Process according to one or more of claims 1-6, in which the at least partially converted feedstock is subjected to a distillation treatment to produce at least a gasoline fraction, a gas oil fraction and a bottom stream.
Process according to one or more of claims 1-7, in which electricity is produced by operating a gas turbine of which the flue gas is sent to a heat recovery unit containing at least two heat recovery banks, preferably the heat recovery units containing additionally a low level heat recovery unit.
Process according to claim 1, wherein the residual feedstock is passed through a heat recovery unit, which serves to heat the residual feedstock thereby allowing initial conversion of the residual feedstock which is thereafter, optionally after passing through a cyclone from which a bottom stream is recovered, sent to a distillation unit in which at least a gasoline fraction, a gas oil fraction and a non-catalytic thermal conversion residue are obtained, wherein the temperature of the non-catalytic thermal conversion process is preferably in de range of from 400 to 550 °C, more preferably in de range of from 420 to 525 °C, preferably a process in which the bottom stream of the distillation unit is subjected to a treatment under reduced pressure to provide a waxy distillate and a vacuum residue which waxy distillate is recycled, preferably after having been subjected to a heat treatment, to the bottom of the distillation unit, which heat treatment is carried out at least partly in the heat recovery unit.
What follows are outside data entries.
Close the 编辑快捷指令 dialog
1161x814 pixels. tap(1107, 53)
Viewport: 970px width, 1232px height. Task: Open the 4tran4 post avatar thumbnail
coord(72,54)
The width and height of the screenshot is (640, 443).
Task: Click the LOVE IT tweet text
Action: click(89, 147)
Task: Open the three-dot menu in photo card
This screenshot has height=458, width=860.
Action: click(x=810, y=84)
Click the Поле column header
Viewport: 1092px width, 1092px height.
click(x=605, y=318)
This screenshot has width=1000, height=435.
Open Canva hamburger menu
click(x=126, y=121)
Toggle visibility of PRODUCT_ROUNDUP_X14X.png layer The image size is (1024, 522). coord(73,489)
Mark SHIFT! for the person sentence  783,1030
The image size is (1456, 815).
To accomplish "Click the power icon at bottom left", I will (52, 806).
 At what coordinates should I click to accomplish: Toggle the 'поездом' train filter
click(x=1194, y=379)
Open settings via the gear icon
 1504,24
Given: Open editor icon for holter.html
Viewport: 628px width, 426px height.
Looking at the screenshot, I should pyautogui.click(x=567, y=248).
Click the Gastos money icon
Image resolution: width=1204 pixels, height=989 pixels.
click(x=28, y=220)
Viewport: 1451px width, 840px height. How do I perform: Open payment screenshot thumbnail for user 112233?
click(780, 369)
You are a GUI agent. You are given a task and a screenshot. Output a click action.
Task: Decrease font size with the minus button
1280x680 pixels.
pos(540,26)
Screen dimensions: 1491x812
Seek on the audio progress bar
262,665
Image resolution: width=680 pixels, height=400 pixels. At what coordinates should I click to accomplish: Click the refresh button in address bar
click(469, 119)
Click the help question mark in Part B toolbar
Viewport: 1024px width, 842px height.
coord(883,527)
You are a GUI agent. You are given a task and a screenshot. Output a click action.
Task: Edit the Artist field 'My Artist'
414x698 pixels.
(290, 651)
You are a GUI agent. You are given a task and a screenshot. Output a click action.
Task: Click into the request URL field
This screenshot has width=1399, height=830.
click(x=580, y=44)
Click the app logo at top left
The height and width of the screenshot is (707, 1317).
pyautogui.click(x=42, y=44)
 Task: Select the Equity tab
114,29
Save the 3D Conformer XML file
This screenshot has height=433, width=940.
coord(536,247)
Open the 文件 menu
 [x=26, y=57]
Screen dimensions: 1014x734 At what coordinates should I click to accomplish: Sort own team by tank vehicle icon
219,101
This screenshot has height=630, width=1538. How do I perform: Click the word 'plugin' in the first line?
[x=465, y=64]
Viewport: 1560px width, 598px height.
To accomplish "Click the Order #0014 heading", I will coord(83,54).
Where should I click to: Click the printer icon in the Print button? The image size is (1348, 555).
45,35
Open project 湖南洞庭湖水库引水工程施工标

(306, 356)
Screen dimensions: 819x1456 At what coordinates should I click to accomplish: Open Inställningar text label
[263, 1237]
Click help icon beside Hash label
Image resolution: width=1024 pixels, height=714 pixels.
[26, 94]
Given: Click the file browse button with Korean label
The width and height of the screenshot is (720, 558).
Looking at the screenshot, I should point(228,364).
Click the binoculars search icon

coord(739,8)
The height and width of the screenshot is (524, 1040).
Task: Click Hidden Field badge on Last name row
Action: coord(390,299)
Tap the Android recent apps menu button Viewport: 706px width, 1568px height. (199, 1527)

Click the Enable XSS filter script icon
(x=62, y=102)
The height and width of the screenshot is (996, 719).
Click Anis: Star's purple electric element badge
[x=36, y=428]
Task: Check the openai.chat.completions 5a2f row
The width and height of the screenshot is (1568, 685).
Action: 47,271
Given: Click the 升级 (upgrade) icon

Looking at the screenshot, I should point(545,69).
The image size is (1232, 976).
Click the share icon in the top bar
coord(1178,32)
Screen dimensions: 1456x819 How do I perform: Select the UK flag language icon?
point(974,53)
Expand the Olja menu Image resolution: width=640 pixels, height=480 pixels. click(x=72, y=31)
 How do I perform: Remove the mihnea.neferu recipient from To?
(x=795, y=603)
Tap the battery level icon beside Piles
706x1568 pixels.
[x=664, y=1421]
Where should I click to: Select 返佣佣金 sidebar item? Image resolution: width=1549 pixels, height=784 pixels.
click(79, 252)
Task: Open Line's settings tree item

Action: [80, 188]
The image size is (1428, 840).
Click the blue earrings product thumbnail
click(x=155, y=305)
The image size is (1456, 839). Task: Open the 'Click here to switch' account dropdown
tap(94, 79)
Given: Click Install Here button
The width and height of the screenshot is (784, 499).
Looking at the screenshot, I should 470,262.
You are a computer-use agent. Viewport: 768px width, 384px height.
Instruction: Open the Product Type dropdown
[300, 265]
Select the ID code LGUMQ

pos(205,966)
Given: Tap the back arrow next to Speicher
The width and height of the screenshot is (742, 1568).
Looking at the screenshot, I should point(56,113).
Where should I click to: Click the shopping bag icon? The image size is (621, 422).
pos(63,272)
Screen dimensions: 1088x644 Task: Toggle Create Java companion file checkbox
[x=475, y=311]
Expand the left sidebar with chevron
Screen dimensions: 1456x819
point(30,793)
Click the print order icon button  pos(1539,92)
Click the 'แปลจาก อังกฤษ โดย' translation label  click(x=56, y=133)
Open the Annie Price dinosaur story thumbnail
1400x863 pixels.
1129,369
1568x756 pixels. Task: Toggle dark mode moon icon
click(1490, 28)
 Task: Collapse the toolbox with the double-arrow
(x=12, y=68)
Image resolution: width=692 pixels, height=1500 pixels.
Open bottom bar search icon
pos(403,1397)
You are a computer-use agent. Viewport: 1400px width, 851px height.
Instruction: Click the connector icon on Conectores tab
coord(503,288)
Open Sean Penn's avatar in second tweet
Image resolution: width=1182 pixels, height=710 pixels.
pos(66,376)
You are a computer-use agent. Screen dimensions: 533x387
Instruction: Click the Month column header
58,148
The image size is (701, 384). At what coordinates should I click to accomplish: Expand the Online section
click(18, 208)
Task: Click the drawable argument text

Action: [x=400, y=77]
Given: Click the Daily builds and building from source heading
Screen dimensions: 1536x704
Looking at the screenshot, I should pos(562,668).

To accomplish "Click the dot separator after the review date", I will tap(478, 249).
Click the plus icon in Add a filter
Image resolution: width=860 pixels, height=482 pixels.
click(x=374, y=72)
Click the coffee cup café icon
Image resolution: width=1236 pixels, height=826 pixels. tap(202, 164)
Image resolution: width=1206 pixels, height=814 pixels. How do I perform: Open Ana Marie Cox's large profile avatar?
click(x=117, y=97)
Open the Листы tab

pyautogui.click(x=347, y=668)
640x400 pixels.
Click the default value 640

Integrated system for producing non-catalytic thermally converted light products and electricity comprising a thermal conversion unit, capable to produce non-catalytic thermally converted light products, and a gasification unit, capable to produce syngas as feedstock for the production of electricity, and arranged to receive thermal conversion residue from the thermal conversion unit and oxygen, a gas turbine arranged to receive syngas from the gasification unit, and a heat recovery unit, capable of recovering heat from flue gas, and arranged to receive flue gas exiting the gas turbine and to provide at least 50 percent of the heat required in the non-catalytic thermal conversion process, wherein the temperature of the non-catalytic thermal conversion process is in the range of from 400 to 650 °C, preferably in the range of from 400 to 550 °C, more preferably in the range of from 420 to 525 °C, the integrated system preferably containing a heat recovery unit which contains three recovery banks, two capable of providing high level heat for the partial conversion of residual feedstock and vacuum distillate produced during the conversion process, and the third capable of providing low level heat for providing steam.